Now I’m curious whether IBM decided for the more-then-necessary cooling to perhaps ensure 100% stability and top performance of the system? It could be, since this is not typical home-user/family laptop (but neither gaming rig), rather business type machine (as is T43 I assume), down to the preloaded software selection and hardware features - maybe they wanted smooth run no matter what the noise? I have to admit that R52 runs louder then I’d like, but is very cool under all settings when controlled either by Power Manager, or by the BIOS. I have nearly silent iBook G4 - can’t hear it, but the left palm rest on that laptop gets quite hot even under minimal load.

Well I’m playing with fancontrol settings for smart control; I feel that 55C is too hot so I’m testing to keep it under:

Levels= 47°C -> 0, 54°C -> 3, 57°C -> 4, 60°C -> 7, 70°C -> 0x80

If there would be more future updates to fancontrol, off course I’m interested.

Regards
Dave

Posted: Fri Jun 30, 2006 3:17 pm
by pipspeak
Interestingly, my T43's fan issue seems to have got worse over time. I used to be able to use it for about 6 hours before the fan kicked up to 4 and became noticeable. Now it's up there after only a couple hours, and despite all sensors being under 50 degrees the fan stays at 4 the rest of the day. In other words it only ever increases in speed, never decreases, even if the machine is left doing nothing for a few hours.
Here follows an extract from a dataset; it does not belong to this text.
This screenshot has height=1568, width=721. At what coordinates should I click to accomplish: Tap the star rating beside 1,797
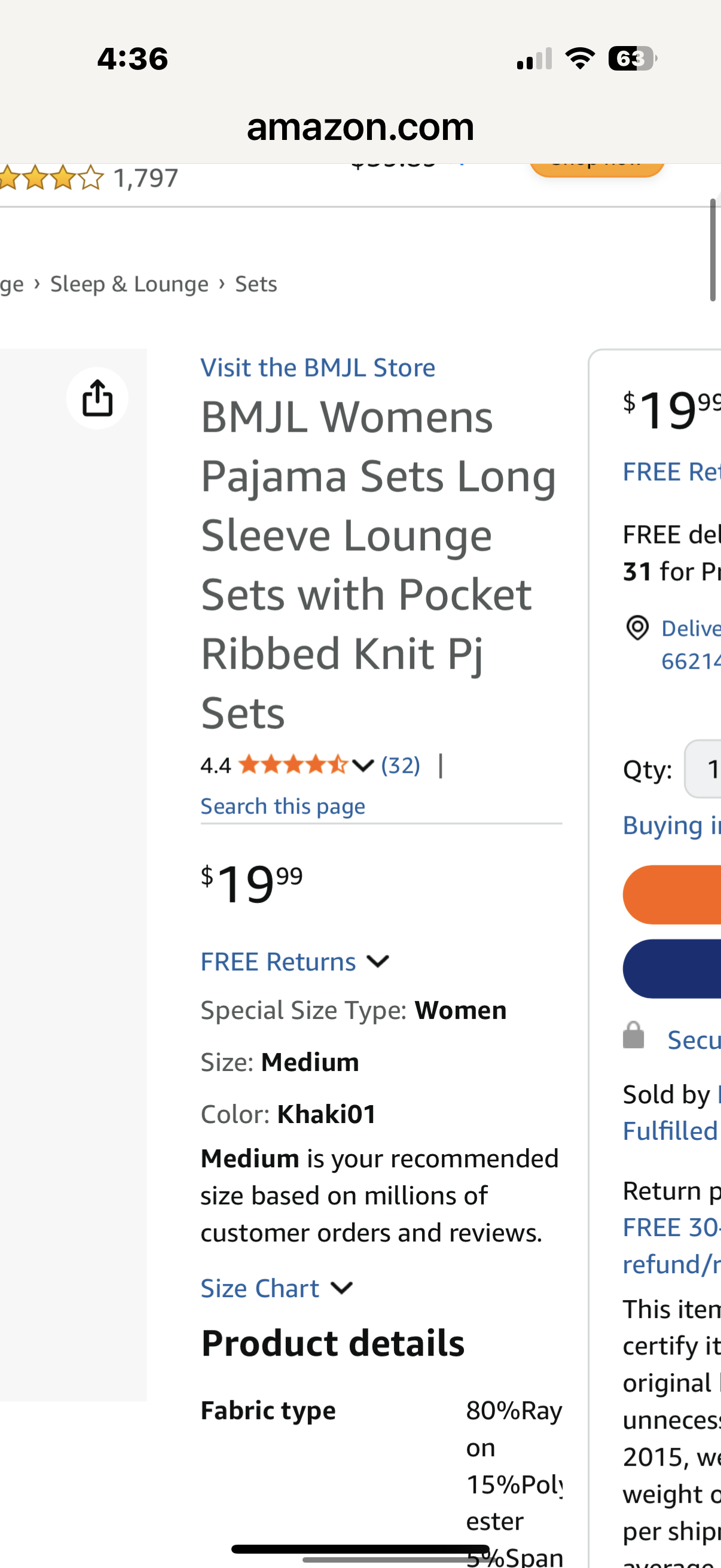click(52, 178)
Ambient temperature could be one factor, but room temp never varies by more than 5-10F. There must be some other factor in play here, or perhaps some of the sensors degrade over time. Whatever the case I find it discouraging that under bios control the fan NEVER slows down once it's done it's job cooling. It only speeds up and stays. That, to me, is a problem that deserves a fix.

If my car's engine cooling fan came on and stayed on, even after it had done its job, it would be classified as a problem and fixed. Why not a T43's fan?

Posted: Fri Jun 30, 2006 10:18 pm
by christopher_wolf
pipspeak wrote:Interestingly, my T43's fan issue seems to have got worse over time. I used to be able to use it for about 6 hours before the fan kicked up to 4 and became noticeable. Now it's up there after only a couple hours, and despite all sensors being under 50 degrees the fan stays at 4 the rest of the day. In other words it only ever increases in speed, never decreases, even if the machine is left doing nothing for a few hours.

Ambient temperature could be one factor, but room temp never varies by more than 5-10F. There must be some other factor in play here, or perhaps some of the sensors degrade over time. Whatever the case I find it discouraging that under bios control the fan NEVER slows down once it's done it's job cooling. It only speeds up and stays. That, to me, is a problem that deserves a fix.

If my car's engine cooling fan came on and stayed on, even after it had done its job, it would be classified as a problem and fixed. Why not a T43's fan?
Easy, not all T43s do that; it isn't exclusively limited to the T43 either as I have heard various Thinkpads with fan noises far worse than my T43 which is very quiet. It is one of those things that is a variable variable. It is present to some extent on all Thinkpads seemingly since the T40, at least on the ones I have heard.

I don't even know if there is a definite solution that can be guaranteed (i.e. 95% or better chance that it will fix the problem after being applied) to work. People have tried replacing the fan, undervolting, running at the lower bounds of the CPU, etc. Now we even have some people, including me, look at the EC H8S code to see if there is a problem with it. This appears to be a good example of "Simple and Obvious Symptom; Extremely Complicated Cure/Solution." :)

Posted: Fri Aug 18, 2006 1:55 pm
by simms
T40 was loud. T42 is quiet. I can't explain it.

Posted: Tue Aug 29, 2006 12:27 am
by agarza
I can't use the Smart nor Manual control in the TP T43 fan control to work in my T42P, any ideas?

Posted: Tue Aug 29, 2006 12:34 am
by pianowizard
I am really curious about how bad this fan problem is. I will find out soon, when I receive mfratt's T43.

Posted: Thu Aug 31, 2006 9:59 am
by pianowizard
I confirm that my T43 has a loud fan! But because it's constantly on, I get used to it. Of all the laptops I have used, only two others had equally loud fans: the Dell Inspiron 8200 (Pentium 4), and the Toshiba Portege 7020CT (Pentium II).